Later, she did exactly what her mother had hoped, and went back to school to earn an associate’s degree from the University of Phoenix.
“I told myself, why stop there?” she said. Later she earned a bachelor’s degree in human service management, also from University of Phoenix.
After years of working to help other young women escape homelessness, Clark decided to take a back seat from her ambassador position to give another woman the same experience. But throughout the years, Clark kept experiencing bouts of TIA, and in 2016 she had a big one.
“I was cleaning and the next thing I knew I was on the floor,” Clark said.
She was immediately taken to the hospital, where she received an injection of TPA, a recombinant tissue plasminogen activator. This treatment, if given within three hours of an attack, greatly increases at patient’s chances of recovery.
At first, Clark’s right arm and leg were limp, and she was bedridden in the hospital, getting ready to be sent to a nursing home. But as her doctor was doing rounds on a Saturday, as a caregiver attended to her, her right toes moved.
“I was sent to rehab for a month. The first week was horrible,” Clark said. “But I knew it was something I had to do. I had survived everything else thrown at me, so I knew I could get through this as well.”
Her sisters, Allean Clark, 58, and Amelia Clark, 56, stayed by Angel’s side, encouraging her to keep going. The trio of sisters agree their supporting each other was instilled in them by their late mother, Rosemary Clark.
“My sisters and I leaned on one another for strength through our Heavenly Father,” Clark said.
Her sons Eric, 32, Andre, 29, and Adrian, 27, are working; and her 19-year-old daughter, Ahleeyah, is a sophomore at Malcolm X College on Chicago’s Near West Side. Clark enjoys the love of her fiance’s granddaughter, who calls her GiGi.
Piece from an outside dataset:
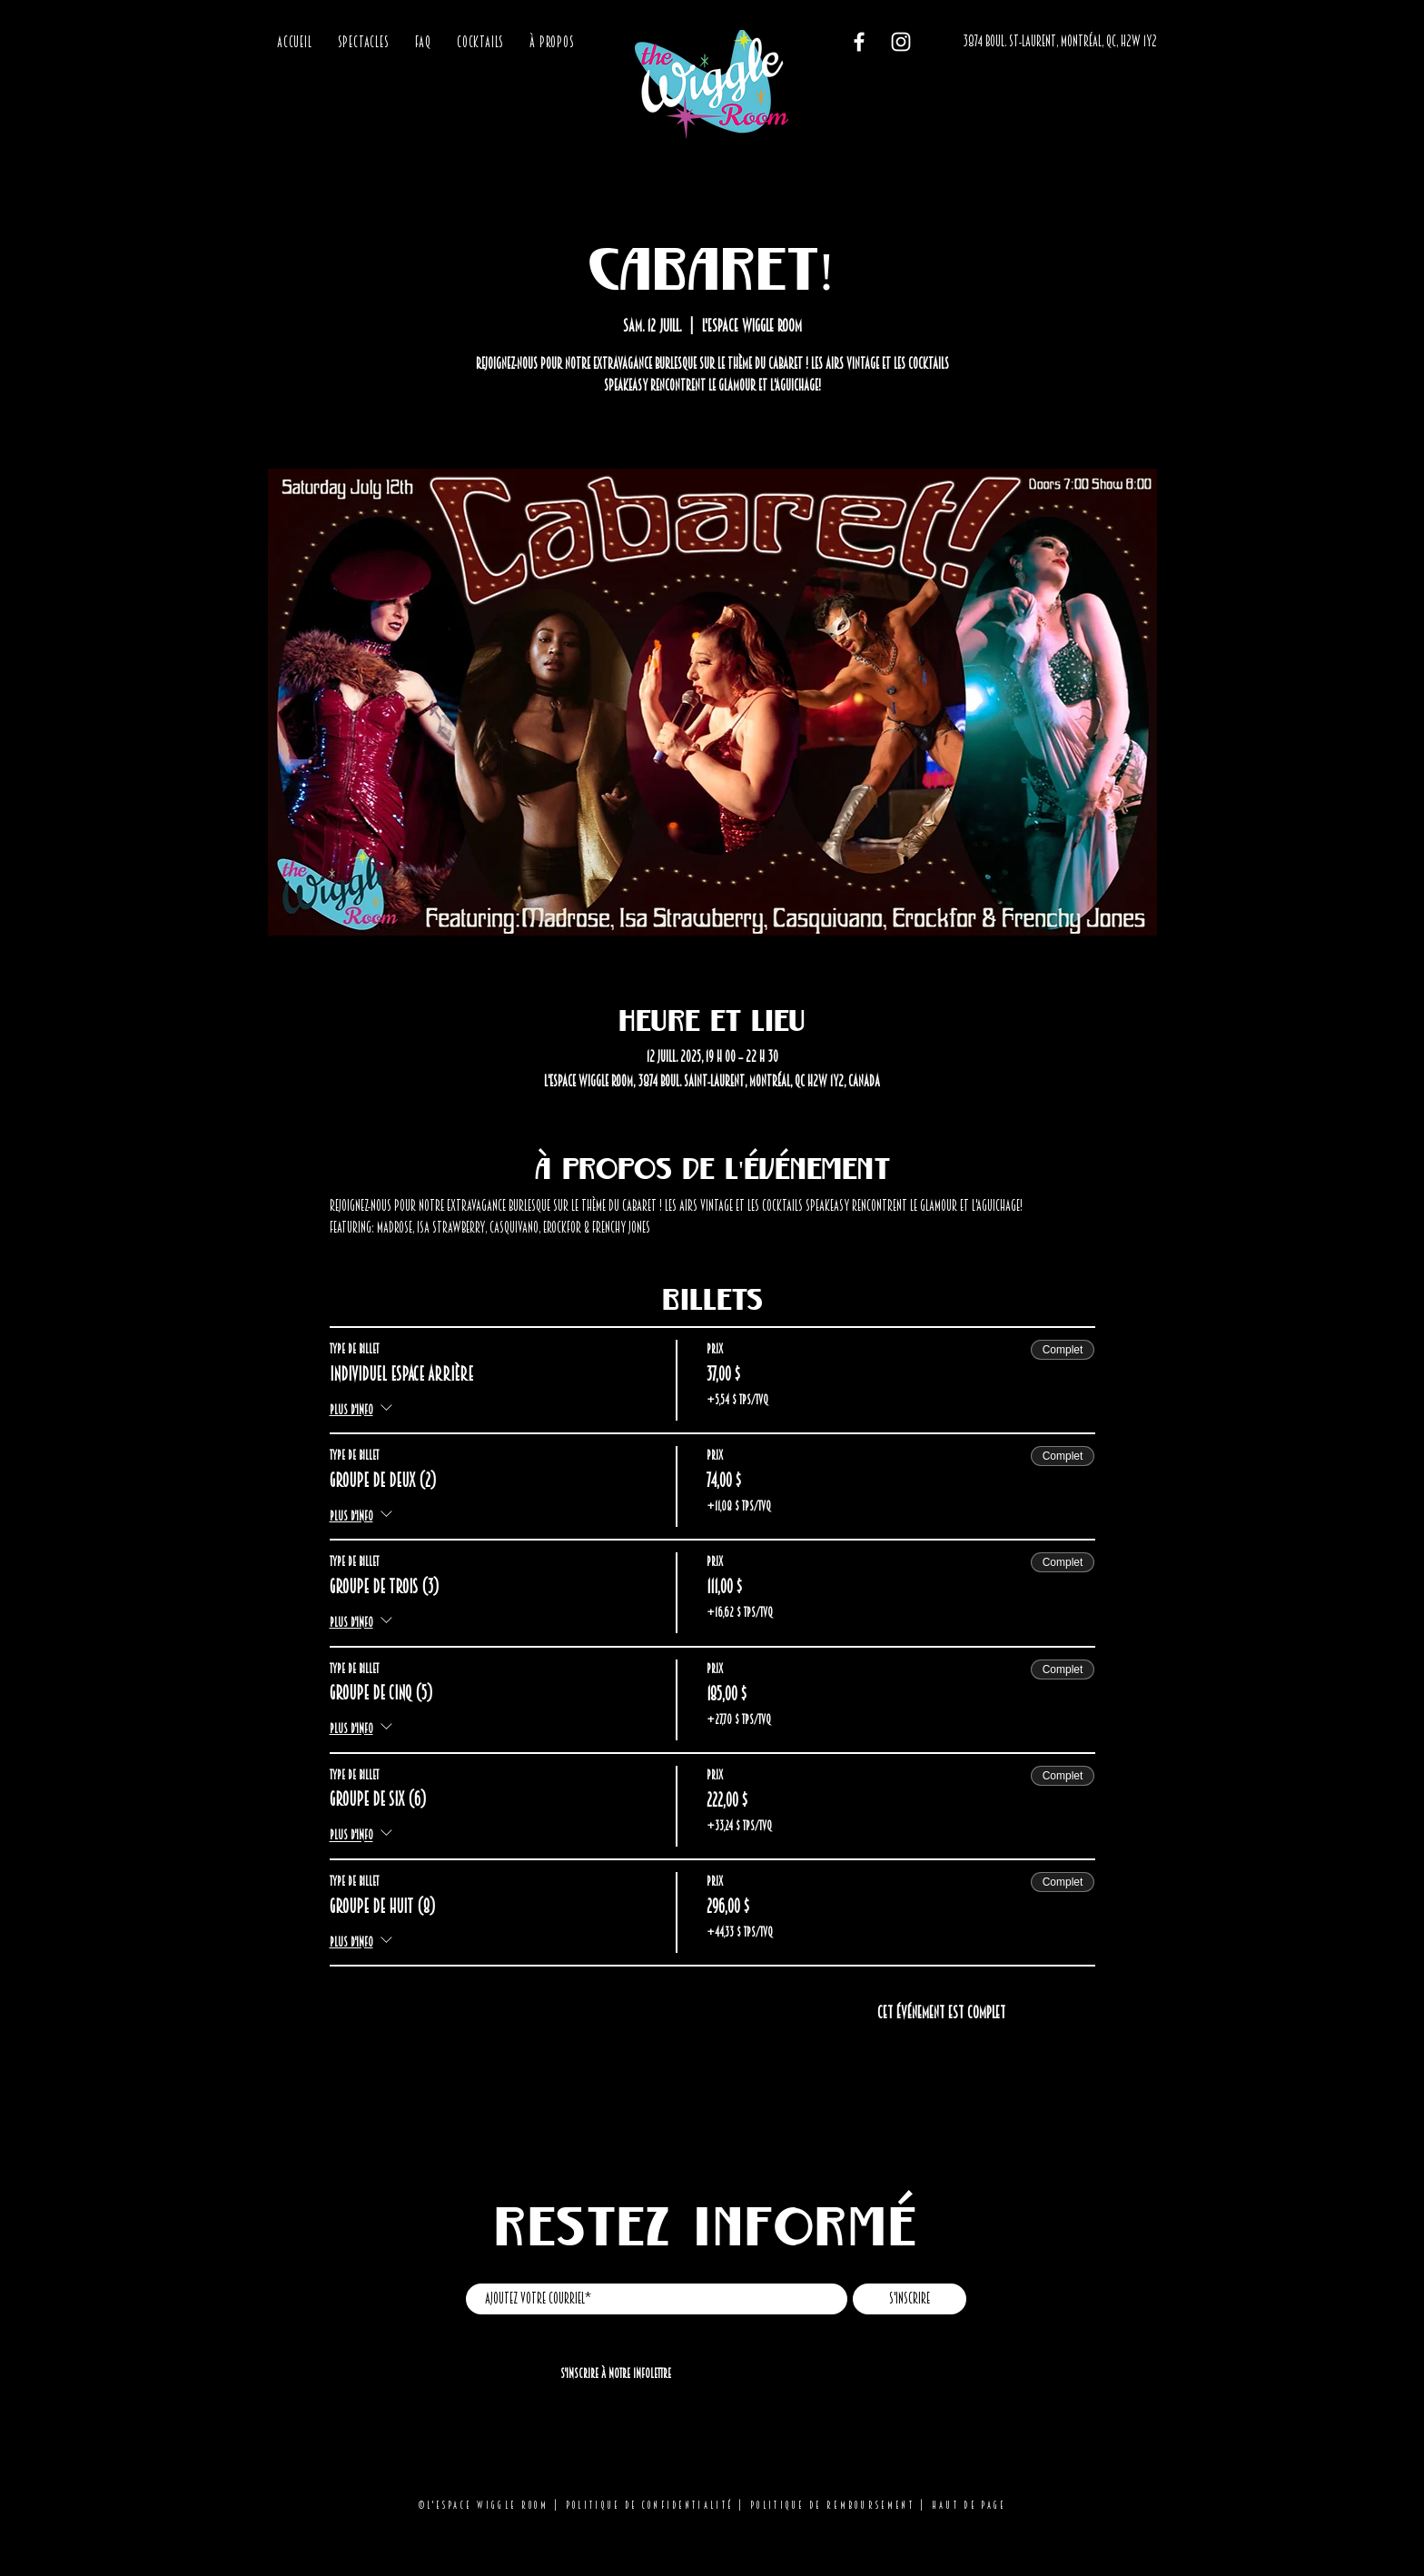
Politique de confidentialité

Clark still has motor issues with one hand and she limps but creating items for her at-home business is her therapy, she said.
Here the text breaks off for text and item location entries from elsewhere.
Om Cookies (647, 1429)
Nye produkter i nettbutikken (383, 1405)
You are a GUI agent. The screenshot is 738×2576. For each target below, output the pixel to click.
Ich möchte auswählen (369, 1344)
Clark recently shared a photo of her new collection of “tarts” on Facebook inspired by a group of streets in the Uptown neighborhood where she grew up. Minesntheirs is also showcasing the Uptown Boogie Seat collection, a box of tarts that includes 12 of her scented glitter chair wax melts.
“Lately everyone is making candles, soaps and creams,” Clark said. “The difference with mine is I research ingredients to make sure my creations aren’t harmful.”
Her research was the reason she prefers to make “tarts” over candles, which increase the chance of fires if pets or small children are around, she said. Her offerings also include goats milk soaps and creams.
“I really appreciate the guidance of HOW, and the road I am on now,” Clark said. “I enjoy creating tarts, soaps and creams for my business. I am so thankful for all these blessings. I am thankful to be an example to never give up.”
On its website, HOW says, “In 2019 we worked with over 1,300 individuals to harness their potential and rebuild their lives.”
Angel’s potential is still flourishing.